Wedding Tips

One of Matthew’s friends in Texas just got engaged. He emailed us asking for wedding resource advice. Here’s what I jotted down for him in a few minutes…please feel free to add your best wedding tips/resources in the comments, and I’ll pass them on!

I don’t know anything about wedding vendors and resources in Texas, but here’s some advice from a bride/bridesmaid/friend/guest of many weddings….

If you know anyone who could arrange flowers for you (if your bride has a
friend who has ever worked for a florist, etc.), I LOVE Grower’s Box.
You can order a ton of beautiful wedding flowers (they have special
wedding packages) for a lot less money than using a local florist.
I’ve done flowers for two weddings this year and we ordered the
flowers from Grower’s Box and they were beautiful and fresh.

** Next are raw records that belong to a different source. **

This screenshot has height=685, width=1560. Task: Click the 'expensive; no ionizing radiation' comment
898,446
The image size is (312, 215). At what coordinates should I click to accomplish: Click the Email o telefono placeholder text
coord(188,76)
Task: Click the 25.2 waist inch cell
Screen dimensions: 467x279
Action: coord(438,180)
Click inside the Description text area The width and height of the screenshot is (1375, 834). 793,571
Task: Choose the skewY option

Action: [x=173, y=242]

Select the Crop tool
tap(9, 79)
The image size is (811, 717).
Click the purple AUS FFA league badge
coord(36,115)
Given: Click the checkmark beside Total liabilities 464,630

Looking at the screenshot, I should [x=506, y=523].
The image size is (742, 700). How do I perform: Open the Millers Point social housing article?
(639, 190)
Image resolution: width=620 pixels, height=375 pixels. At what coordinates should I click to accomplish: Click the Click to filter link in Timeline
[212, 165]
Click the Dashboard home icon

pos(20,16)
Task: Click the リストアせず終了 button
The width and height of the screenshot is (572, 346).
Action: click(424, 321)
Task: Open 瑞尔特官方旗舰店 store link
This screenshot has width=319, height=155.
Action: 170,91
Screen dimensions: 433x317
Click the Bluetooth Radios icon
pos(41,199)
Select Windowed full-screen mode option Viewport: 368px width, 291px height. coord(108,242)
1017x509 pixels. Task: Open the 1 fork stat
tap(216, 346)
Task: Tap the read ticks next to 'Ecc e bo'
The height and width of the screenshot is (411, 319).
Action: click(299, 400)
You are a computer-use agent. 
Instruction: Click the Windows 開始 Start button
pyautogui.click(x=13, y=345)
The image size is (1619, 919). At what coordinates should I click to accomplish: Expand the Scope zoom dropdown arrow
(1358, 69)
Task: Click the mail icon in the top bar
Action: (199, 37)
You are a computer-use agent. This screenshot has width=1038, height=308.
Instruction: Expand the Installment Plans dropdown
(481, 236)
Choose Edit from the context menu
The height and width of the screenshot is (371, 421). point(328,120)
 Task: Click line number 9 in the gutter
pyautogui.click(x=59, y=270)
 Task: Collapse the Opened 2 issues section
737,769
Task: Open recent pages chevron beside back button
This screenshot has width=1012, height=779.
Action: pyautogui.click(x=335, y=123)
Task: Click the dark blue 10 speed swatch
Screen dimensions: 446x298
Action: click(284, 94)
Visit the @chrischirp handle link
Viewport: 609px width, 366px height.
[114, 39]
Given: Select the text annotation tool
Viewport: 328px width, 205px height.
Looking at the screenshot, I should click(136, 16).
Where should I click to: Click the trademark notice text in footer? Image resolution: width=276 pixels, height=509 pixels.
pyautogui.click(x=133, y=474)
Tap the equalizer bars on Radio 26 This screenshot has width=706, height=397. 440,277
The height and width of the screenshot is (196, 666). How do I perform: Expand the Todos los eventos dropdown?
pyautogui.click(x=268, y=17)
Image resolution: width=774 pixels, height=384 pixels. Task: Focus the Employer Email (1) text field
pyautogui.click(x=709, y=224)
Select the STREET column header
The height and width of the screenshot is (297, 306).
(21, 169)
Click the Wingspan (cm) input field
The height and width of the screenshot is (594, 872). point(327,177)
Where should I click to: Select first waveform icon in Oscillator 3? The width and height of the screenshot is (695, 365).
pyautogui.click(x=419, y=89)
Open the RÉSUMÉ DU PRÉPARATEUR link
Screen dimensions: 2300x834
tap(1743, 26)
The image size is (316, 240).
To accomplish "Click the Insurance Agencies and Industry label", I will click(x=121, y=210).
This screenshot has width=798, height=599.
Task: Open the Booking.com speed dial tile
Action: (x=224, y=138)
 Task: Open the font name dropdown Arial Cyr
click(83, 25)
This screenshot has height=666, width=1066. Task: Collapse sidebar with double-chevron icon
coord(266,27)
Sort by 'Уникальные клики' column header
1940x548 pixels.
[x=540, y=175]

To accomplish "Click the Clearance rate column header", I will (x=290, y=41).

Trash the Dress has some amazing, inspiring ideas for
post-wedding portraits. Look at a LOT of photography blogs and
websites and be willing to put the money into a photographer who
really captures your style. The flowers fade, the food gets eaten,
but you’ll have your wedding portraits forever…they’re worth it.
You should be able to get an excellent, creative, professional for
$2,000 – $4,000. Get someone who will do an engagement session with
you well before the wedding as part of the photography package. It’s
important that they get to know you and practice shooting you so they
can really capture your day.

Hire a good videographer if you can possibly afford it. Don’t just
trust a friend with a crappy camcorder. You may only watch your
wedding video once a year, but you’ll be glad you have a good video of
it.

You don’t have to spend a ton of money on cake. A lot of guests don’t
even like wedding cake. Don’t be afraid to do something
non-traditional. One awesome wedding we went to recently had a
cheesecake bar – a bunch of simple, plain cheesecakes from a local
restaurant, and a whole bar of toppings, like fruits, nuts, chocolate,
whipped cream, etc. So fun, so easy, so inexpensive! And delicious.
You can always have a tiny, one-layer cake for you to cut. Put fresh
flowers on the top and it’ll look like a million bucks. Or if you
like the look of a big traditional layered cake, order it from Sam’s
Club or something, iced simply in all-white, and put some of your
wedding flowers in the top of each layer.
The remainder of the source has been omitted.